Deutsche gehen immer später in Rente

Die Menschen in Deutschland gehen immer später in Rente. Nach einer Studie im Auftrag der Bundesregierung beginnen die Deutschen ihren Ruhestand im Schnitt mit 63 Jahren. Immer mehr ältere Menschen nutzen zugleich ihre Zeit, um sich sozial zu engagieren.
Zwischen 2002 und 2008 ist das faktische Renteneintrittsalter von 62 auf 63 Jahre gestiegen.

Zwischen 2002 und 2008 ist das faktische Renteneintrittsalter von 62 auf 63 Jahre gestiegen.

© dpa

Die Deutschen gehen immer später in Rente: Nach einer Studie im Auftrag der Regierung ist das Renteneinstiegsalter in den vergangenen Jahren um zwölf Monate gestiegen, wie die „Süddeutsche Zeitung“ (Mittwochausgabe) berichtet. Inzwischen beginne der Ruhestand im Schnitt mit 63 Jahren. Immer mehr ältere Menschen wollten zudem ihre Zeit nutzen, um sich sozial zu engagieren.

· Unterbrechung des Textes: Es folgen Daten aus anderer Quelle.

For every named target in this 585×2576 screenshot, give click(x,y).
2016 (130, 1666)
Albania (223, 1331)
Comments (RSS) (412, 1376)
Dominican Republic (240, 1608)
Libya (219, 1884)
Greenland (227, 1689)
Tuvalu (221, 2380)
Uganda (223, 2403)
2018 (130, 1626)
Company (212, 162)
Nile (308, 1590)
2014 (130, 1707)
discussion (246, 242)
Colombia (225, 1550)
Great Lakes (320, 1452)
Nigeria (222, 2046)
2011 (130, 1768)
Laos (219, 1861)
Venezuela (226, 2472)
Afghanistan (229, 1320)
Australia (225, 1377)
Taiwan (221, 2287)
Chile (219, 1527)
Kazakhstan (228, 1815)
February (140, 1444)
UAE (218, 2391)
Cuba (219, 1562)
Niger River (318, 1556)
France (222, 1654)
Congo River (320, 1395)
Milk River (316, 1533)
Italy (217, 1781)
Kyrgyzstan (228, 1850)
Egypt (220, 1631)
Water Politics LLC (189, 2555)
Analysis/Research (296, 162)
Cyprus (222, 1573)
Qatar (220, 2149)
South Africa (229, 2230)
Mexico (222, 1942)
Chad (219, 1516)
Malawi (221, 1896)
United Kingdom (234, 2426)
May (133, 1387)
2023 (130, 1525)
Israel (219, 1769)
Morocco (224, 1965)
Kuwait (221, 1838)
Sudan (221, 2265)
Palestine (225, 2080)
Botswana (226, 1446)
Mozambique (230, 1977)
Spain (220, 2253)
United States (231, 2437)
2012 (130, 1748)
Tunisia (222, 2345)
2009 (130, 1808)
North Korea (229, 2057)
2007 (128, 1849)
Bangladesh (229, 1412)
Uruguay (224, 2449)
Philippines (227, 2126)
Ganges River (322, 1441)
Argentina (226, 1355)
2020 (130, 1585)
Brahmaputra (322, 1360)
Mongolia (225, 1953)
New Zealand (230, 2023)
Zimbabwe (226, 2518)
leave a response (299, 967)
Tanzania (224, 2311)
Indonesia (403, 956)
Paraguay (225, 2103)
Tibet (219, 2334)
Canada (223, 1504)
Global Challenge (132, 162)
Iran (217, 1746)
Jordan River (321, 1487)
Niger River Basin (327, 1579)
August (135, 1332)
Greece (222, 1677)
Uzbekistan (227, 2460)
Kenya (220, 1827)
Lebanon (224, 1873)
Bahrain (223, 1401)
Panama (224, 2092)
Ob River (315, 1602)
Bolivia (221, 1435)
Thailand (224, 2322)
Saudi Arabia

Während die Politik weiter über die Rente mit 67 streitet, verändert sich der Studie zufolge in Deutschland die Arbeitswelt für die über 60-Jährigen immer stärker. Das Berufsleben von immer mehr älteren Menschen verlängere sich, zwischen 2002 und 2008 sei das faktische Renteneintrittsalter von 62 auf 63 Jahre gestiegen. Passend dazu nahm im selben Zeitraum die Zahl derer deutlich zu, die auch nach ihrem 60. Geburtstag einer Arbeit nachgehen. Ihr Anteil stieg auf heute 33 Prozent.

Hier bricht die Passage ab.